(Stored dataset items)

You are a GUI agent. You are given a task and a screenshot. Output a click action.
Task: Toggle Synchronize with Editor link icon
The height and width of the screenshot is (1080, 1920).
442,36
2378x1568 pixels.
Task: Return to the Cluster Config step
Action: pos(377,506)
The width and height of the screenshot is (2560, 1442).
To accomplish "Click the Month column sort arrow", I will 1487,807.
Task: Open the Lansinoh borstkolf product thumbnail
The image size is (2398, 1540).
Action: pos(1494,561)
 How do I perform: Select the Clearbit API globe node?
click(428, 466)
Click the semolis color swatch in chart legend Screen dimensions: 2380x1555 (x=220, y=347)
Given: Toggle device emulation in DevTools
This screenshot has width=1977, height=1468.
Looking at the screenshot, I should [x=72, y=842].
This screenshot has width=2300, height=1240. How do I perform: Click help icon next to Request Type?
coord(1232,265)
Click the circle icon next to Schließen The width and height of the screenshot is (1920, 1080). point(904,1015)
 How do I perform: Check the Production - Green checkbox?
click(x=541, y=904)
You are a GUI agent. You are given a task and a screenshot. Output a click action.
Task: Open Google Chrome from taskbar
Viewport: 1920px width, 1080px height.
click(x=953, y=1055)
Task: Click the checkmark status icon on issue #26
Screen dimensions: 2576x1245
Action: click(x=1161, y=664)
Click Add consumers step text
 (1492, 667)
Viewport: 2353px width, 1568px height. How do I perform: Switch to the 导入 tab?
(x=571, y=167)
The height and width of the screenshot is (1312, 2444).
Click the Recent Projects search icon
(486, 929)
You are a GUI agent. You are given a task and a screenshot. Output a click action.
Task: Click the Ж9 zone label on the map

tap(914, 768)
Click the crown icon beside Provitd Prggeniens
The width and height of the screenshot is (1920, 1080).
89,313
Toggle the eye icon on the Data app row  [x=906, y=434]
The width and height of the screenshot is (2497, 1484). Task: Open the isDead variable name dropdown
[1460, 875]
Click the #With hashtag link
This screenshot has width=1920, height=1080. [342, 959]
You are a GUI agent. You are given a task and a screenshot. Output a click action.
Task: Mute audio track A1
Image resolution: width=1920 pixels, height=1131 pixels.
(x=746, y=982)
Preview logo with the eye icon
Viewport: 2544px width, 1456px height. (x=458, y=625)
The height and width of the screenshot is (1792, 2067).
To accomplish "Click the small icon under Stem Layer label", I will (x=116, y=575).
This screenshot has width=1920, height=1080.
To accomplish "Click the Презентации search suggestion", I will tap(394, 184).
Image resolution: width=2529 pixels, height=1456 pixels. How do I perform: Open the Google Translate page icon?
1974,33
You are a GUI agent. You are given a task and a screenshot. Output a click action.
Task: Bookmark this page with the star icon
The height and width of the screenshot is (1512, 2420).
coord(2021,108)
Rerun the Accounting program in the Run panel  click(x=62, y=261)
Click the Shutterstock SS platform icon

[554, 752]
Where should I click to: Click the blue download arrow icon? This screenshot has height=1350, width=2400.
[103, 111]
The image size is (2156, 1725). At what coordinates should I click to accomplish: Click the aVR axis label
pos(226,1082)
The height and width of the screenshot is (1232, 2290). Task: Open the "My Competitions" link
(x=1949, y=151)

» **Exercise details**: Whenever a line includes the word "Toggle", pull it out of the entries.

» **Result of this exercise**:
Task: Toggle Synchronize with Editor link icon
Given: Toggle device emulation in DevTools
Toggle the eye icon on the Data app row  [x=906, y=434]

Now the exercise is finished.